● TRY IT
Print, please, exactly the lines from the one with "The image size" through the final line of the data below, with both ends included and the pictures left out.
(PROVIDED ENTRIES Opens)
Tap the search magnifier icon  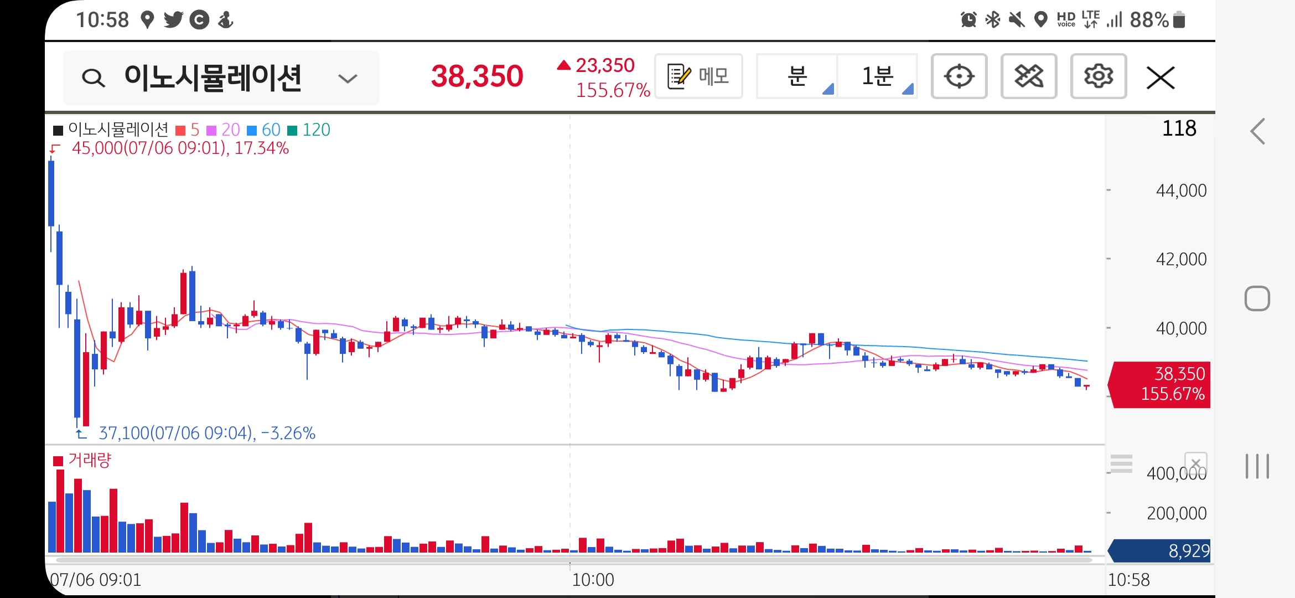click(x=93, y=78)
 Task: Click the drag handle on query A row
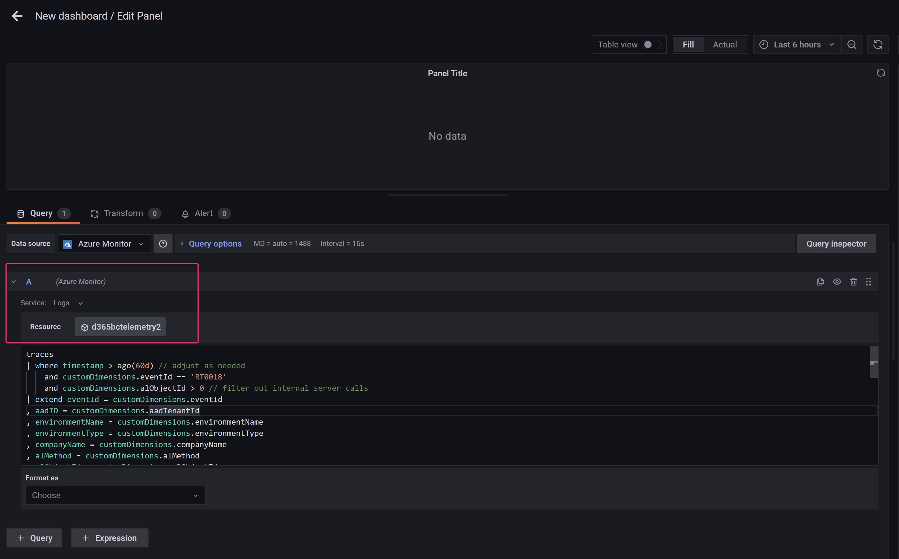(868, 282)
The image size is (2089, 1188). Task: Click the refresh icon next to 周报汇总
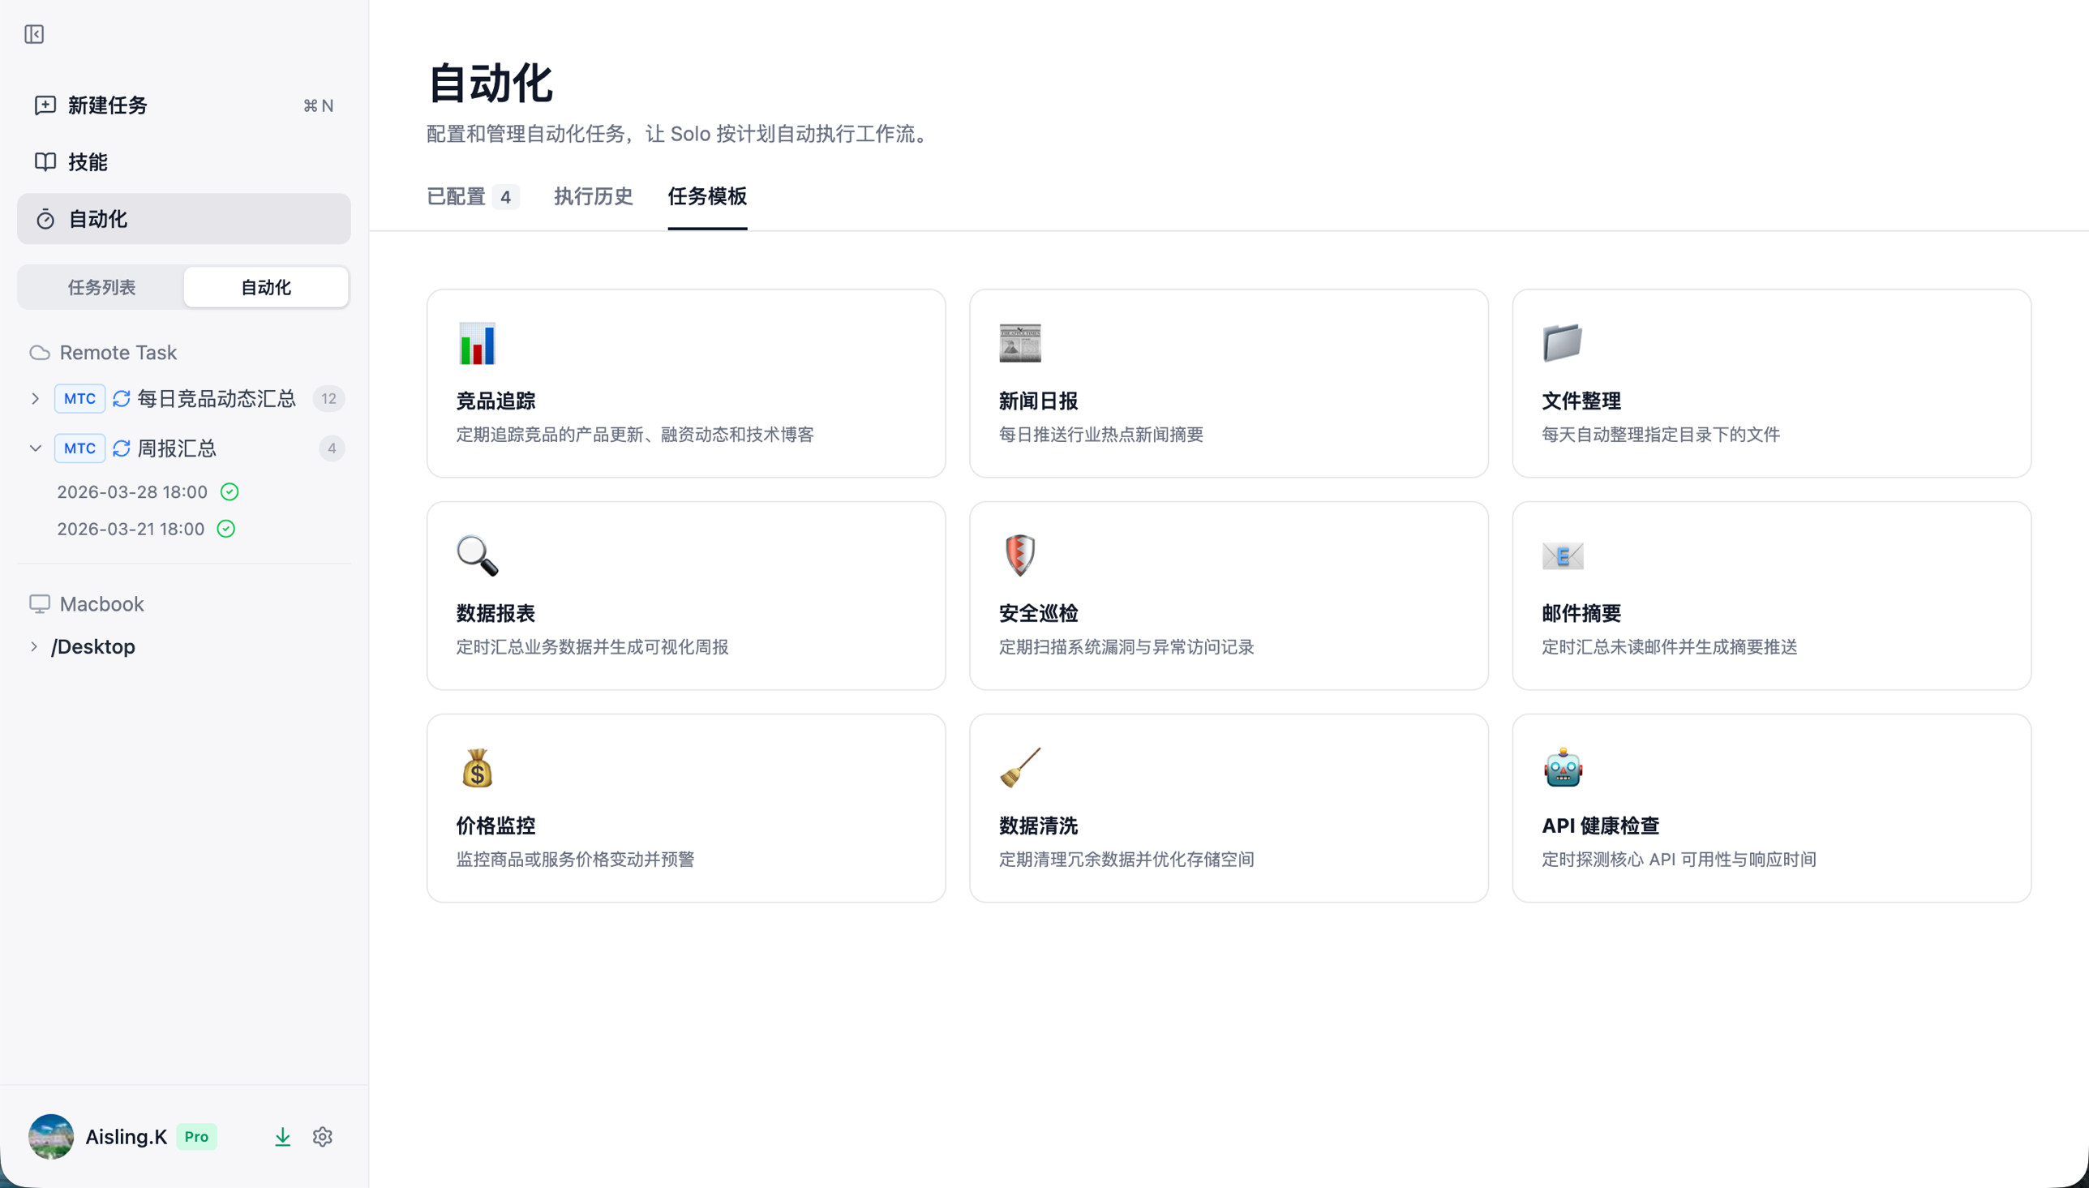point(121,448)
(PROVIDED ENTRIES Closes)
● SOLUTION
The image size is (2089, 1188). Task: Click the refresh icon next to 周报汇总
point(121,448)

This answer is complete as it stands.